The “free” Cossacks also appeal to Moscow for help and offer their services, but they try to gain greater autonomy, attempting to enter politics and sometimes challenging the central government. One of these successful Cossack leaders, Yuri Churekov, has vigorously advocated the creation of the Russian Stavropol Republic (Protestkom.ru, accessed January 7, 2015). In August 2014, Churekov announced his intention to establish a Cossack political party, Bratstvo (Brotherhood), and stated that the primary objective of the Cossacks is to establish the Cossack nation as an entity. The Cossack administrative subunits should be established in each of the republics and regions of the North Caucasus, according to Churekov’s plans. The Cossack leader, who is based in the city of Pyatigorsk (Stavropol Krai), also stated that his organization would cooperate with Putin’s movement Narodny Front (People’s Front), but expressed his dislike for the ruling party, United Russia. Churekov’s objectives are closely aligned with the Kremlin’s objectives in the North Caucasus, as the authorities in Moscow seek to diminish the autonomy of the republics as much as possible. However, Churekov also has aspirations that contradict Moscow’s interests. “We do not intend to serve [Moscow], but restore the Cossack nation and this is unacceptable for the current [Russian] government,” Churekov stated (Terskiykazak.livejournal.com, August 5, 2014).
The creation of a Cossack nation and republic would essentially fragment the Russian people and contribute to the real federalization of the Russian Federation, which has essentially become a unitary state under the rule of Russia’s strongman, Vladimir Putin. Naturally, such a development is feared by Moscow far more than any separatist aspirations of the North Caucasians, because it would be harder to suppress. The North Caucasus republics are also not interested in the rise of Cossack subunits on their territories. Since the North Caucasus region’s republican functionaries are well aware of Moscow’s support for the Cossacks, instead of banning Cossack organizations or putting other forms of pressure on them, they co-opt their leaders or organize parallel Cossack forces, or do both. The North Ossetian authorities created the so-called Alan Cossack Army, which has an estimated 12,000 members, mostly Ossetians; this organization even receives financing from Moscow (E–u.ru, accessed January 7, 2015). At the same time, North Ossetia’s republican authorities supported the unpopular Russian Cossack leader in the republic, Mikhail Inkavtsov, who remained in office despite strong opposition from the Cossacks (Osradio.ru, September 5, 2010). Cossacks exist even in predominantly Muslim Ingushetia, producing ironic questions among the Cossacks about how inclusive they can be (Kavpolit.com, December 17, 2013).

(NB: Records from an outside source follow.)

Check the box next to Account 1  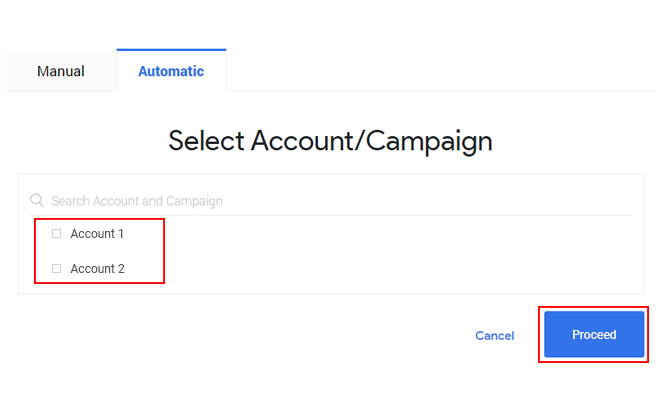coord(56,234)
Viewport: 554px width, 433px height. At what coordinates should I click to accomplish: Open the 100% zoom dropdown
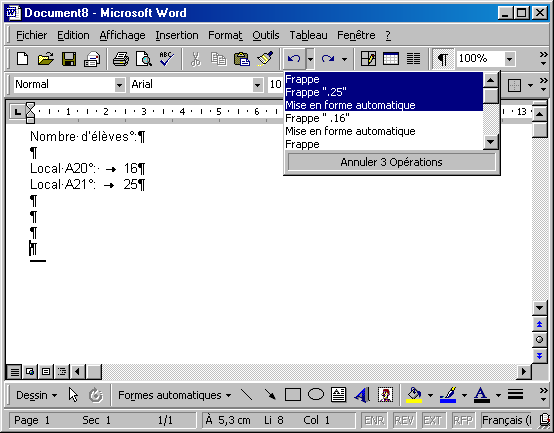[509, 59]
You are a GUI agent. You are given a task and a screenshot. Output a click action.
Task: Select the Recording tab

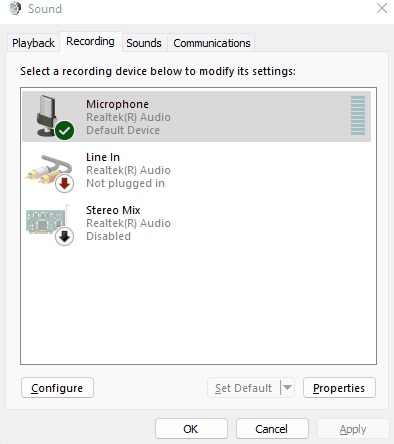90,41
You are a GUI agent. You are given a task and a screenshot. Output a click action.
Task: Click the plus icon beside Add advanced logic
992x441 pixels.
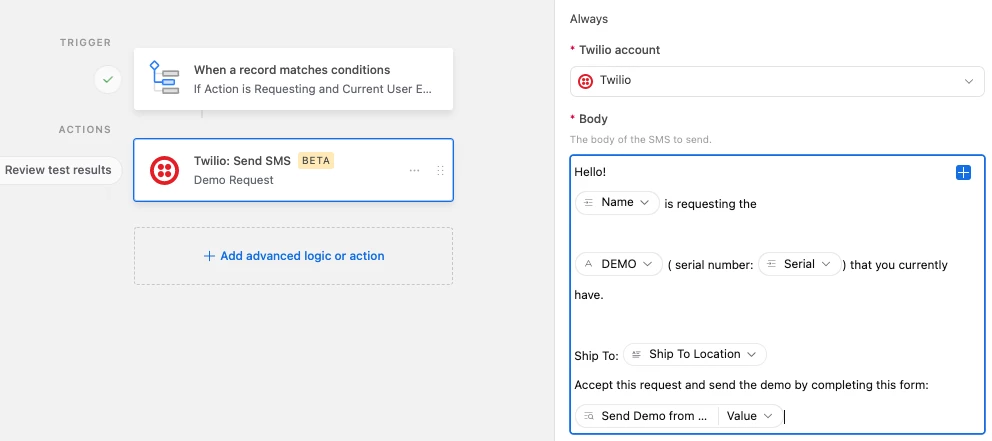[x=209, y=256]
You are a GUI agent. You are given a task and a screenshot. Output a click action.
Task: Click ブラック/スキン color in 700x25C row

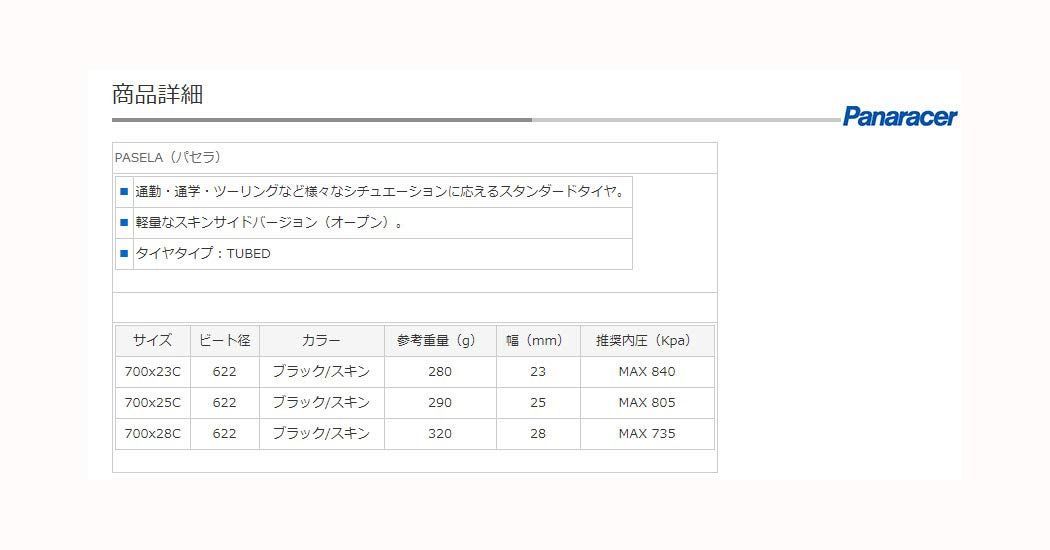click(321, 403)
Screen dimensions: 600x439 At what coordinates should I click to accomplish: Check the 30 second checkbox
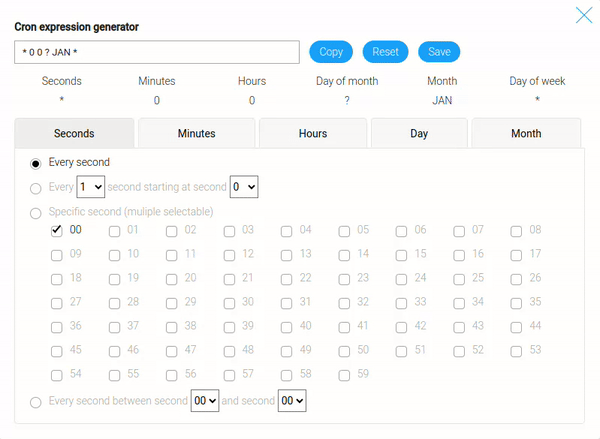[x=229, y=303]
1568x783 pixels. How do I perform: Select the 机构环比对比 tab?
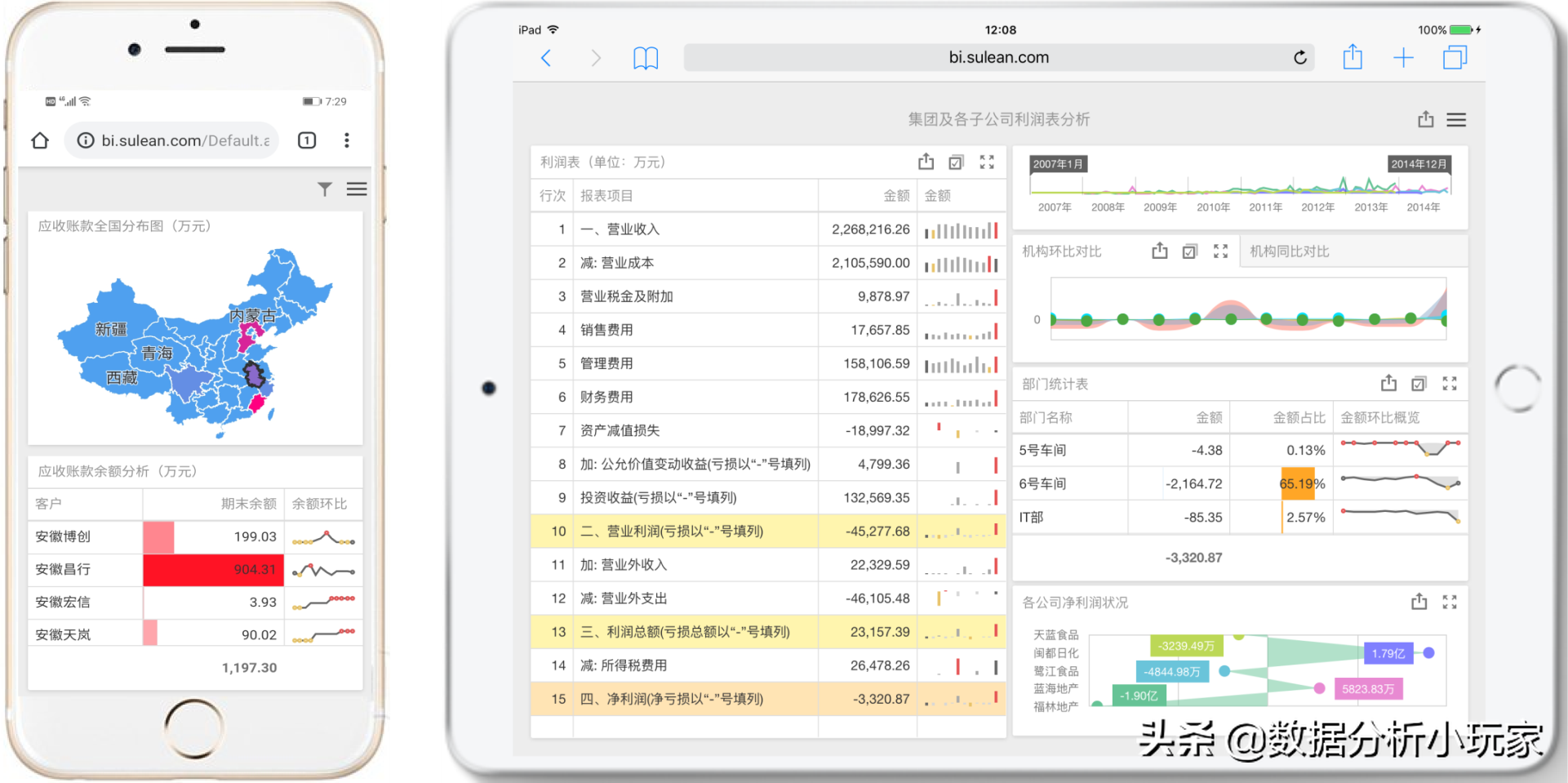click(1061, 251)
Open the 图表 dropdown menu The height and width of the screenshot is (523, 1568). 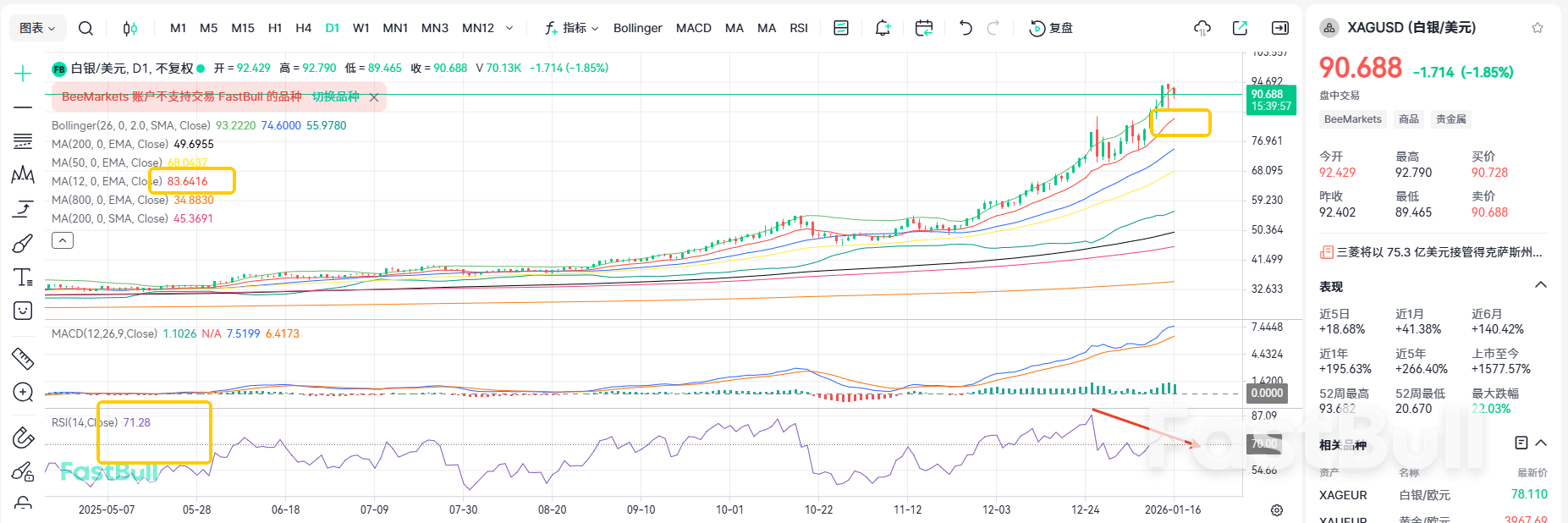point(37,28)
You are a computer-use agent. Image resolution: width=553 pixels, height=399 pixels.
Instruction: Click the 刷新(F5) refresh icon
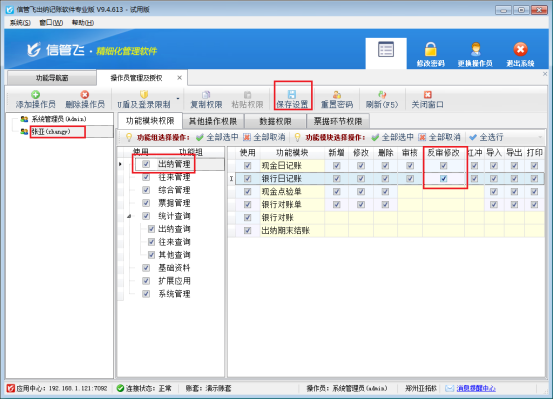click(x=382, y=94)

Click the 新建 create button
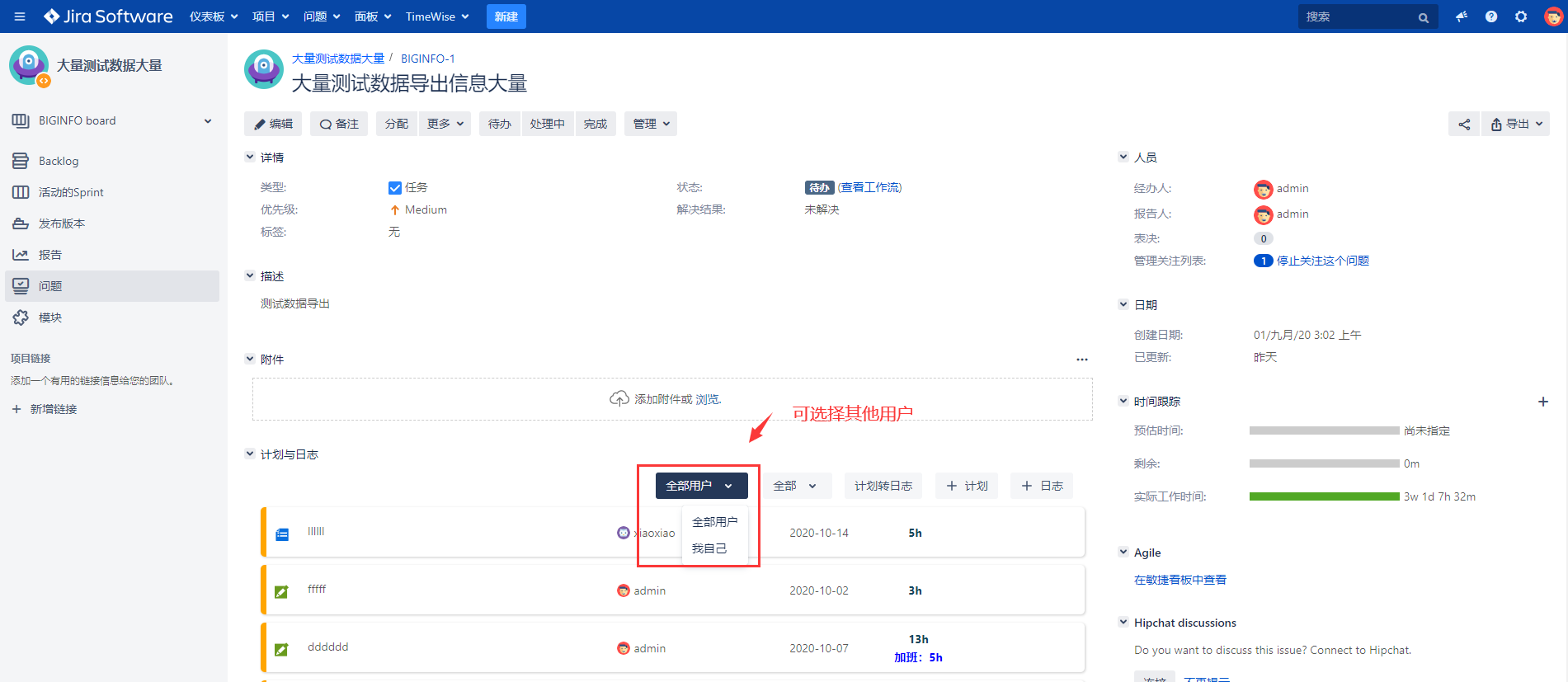click(x=506, y=16)
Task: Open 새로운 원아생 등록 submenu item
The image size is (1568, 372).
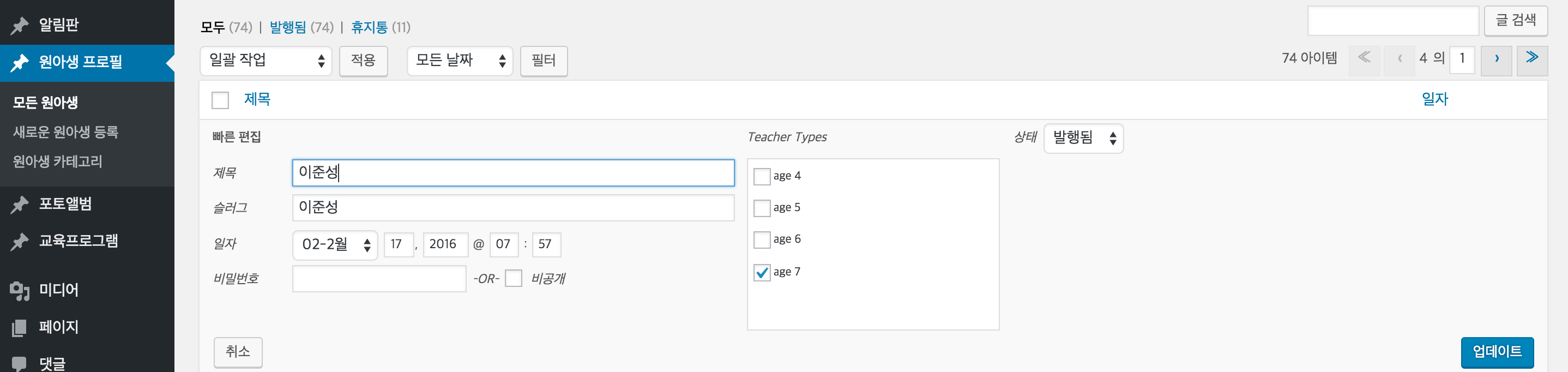Action: [66, 132]
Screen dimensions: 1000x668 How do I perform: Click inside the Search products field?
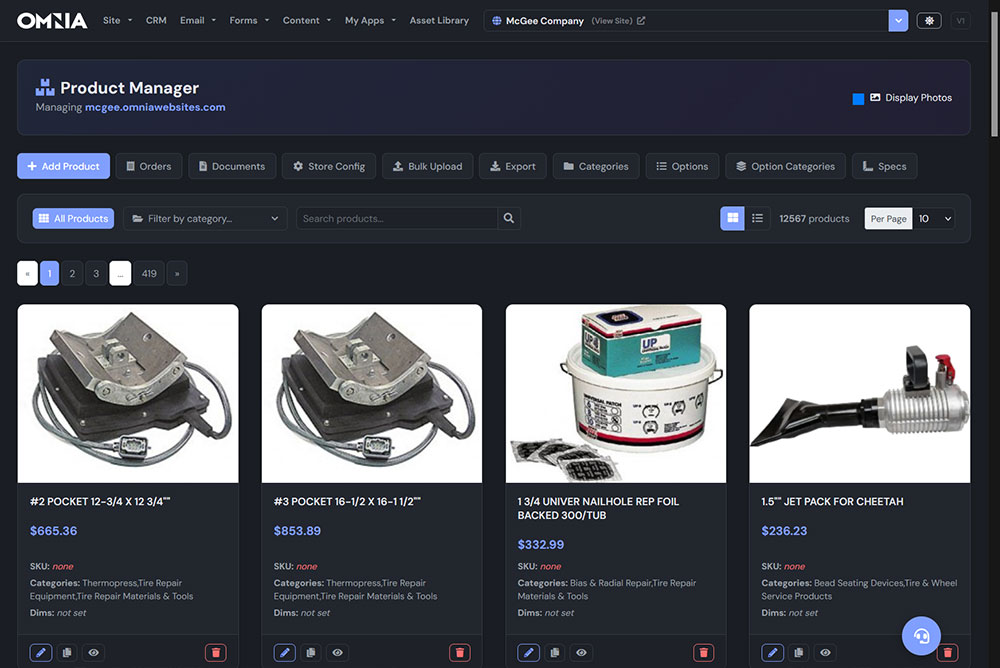(397, 218)
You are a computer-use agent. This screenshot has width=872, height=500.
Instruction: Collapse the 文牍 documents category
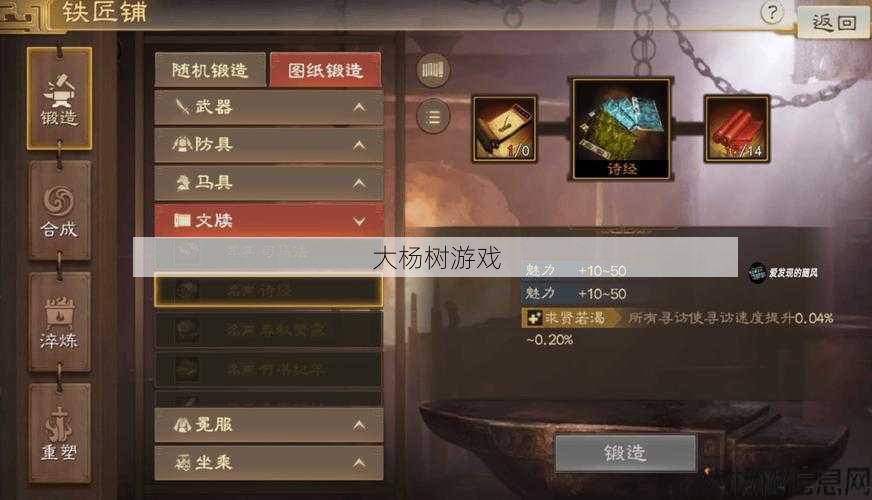pos(269,221)

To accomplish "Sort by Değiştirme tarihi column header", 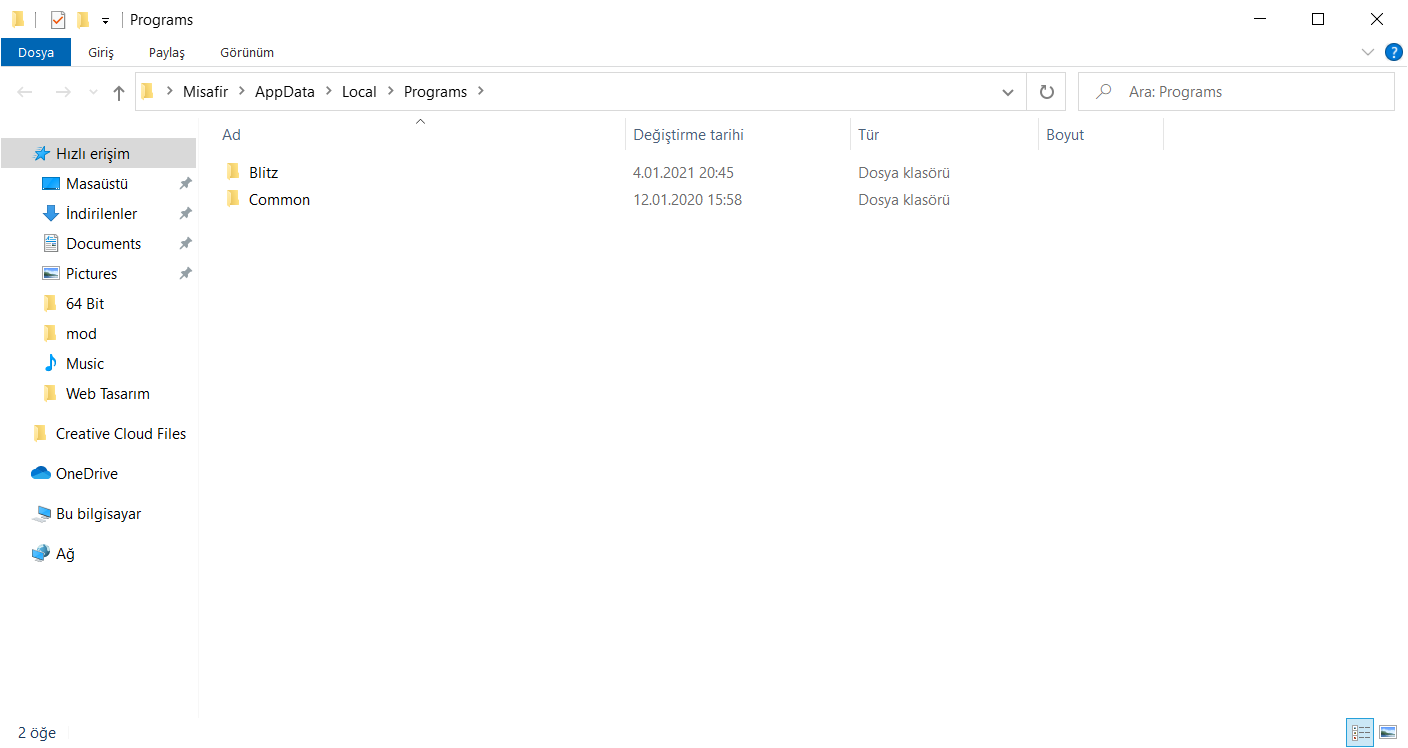I will (x=688, y=135).
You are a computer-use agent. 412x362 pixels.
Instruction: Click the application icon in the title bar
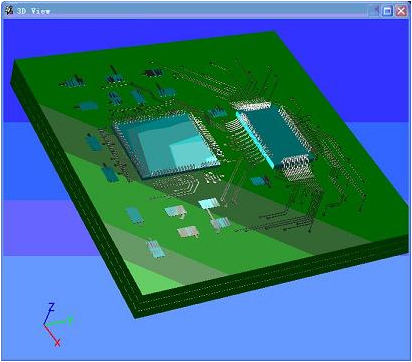pyautogui.click(x=10, y=10)
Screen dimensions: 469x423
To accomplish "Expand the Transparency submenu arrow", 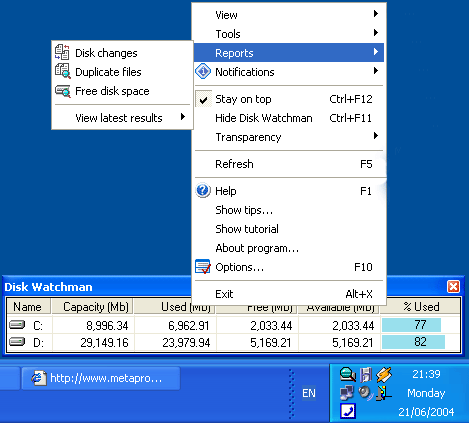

The development of Cossack organizations in the North Caucasus indicates Moscow’s willingness to use them as an imperial paramilitary force for advancing the interests of the Russian state. On the less visible side, Moscow also strives to contain the evolution of the Cossack movement from turning into an autonomous political force that could potentially challenge the authority of the central government in Moscow. Through supporting quasi-Cossack groups in the republics of the North Caucasus, Moscow is essentially paving the way for the creation of proto-armies in these republics.